Ai cristiani ho cercato di donare quanto io stesso vivevo, insegnando soprattutto con l'esempio. Nei rapporti con i musulmani le difficoltà erano maggiori perché, quando li incontravo, essi neanche mi guardavano. Se hanno un senso di superiorità verso i semplici cristiani, verso il sacerdote cattolico, più istruito di loro, hanno un senso di timore. Capii che toccava a me fare il primo passo, salutandoli ogni volta che li incontravo e mettendo in luce i loro lati positivi.

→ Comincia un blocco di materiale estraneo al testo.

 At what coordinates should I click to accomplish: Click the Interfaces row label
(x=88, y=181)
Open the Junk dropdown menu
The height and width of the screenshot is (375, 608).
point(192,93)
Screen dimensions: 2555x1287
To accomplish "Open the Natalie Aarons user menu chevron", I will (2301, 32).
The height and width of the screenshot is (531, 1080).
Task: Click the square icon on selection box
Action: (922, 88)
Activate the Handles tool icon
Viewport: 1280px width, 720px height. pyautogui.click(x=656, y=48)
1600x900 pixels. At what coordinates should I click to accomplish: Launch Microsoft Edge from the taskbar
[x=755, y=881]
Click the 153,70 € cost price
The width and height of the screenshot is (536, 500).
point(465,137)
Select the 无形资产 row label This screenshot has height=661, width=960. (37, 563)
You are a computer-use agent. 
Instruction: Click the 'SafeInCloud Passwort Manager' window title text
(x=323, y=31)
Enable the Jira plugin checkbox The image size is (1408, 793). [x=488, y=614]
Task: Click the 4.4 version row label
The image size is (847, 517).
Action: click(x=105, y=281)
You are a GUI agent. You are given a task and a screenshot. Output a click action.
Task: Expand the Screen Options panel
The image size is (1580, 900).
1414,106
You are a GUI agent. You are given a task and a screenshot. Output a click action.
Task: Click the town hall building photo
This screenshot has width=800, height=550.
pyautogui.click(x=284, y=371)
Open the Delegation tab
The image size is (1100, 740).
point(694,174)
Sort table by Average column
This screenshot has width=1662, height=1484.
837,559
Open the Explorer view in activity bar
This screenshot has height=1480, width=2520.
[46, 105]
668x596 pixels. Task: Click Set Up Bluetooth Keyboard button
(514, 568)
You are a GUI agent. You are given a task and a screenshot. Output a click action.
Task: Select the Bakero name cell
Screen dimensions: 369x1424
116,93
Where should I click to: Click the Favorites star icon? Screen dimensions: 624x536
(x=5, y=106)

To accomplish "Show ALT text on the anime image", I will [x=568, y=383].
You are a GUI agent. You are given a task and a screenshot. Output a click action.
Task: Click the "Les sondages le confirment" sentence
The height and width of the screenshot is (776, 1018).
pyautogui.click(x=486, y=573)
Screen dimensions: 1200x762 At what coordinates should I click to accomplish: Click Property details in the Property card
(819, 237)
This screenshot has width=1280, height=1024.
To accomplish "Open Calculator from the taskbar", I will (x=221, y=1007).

Oggi, quando arrivo in un villaggio, sono loro i primi a salutarmi e i rapporti con gli altri cristiani ormai si basano sulla stima mutua.

Ora in Pakistan ci sono già due focolari, maschile e femminile, e c'è già una bella comunità che vive questo spirito. Per me è motivo di grande gioia, se ripenso al cammino fatto in questi anni. Il mio vescovo aveva ragione in quel lontano 1968, quando mi disse del suo desiderio che questo «fuoco» fosse acceso anche nel nostro paese.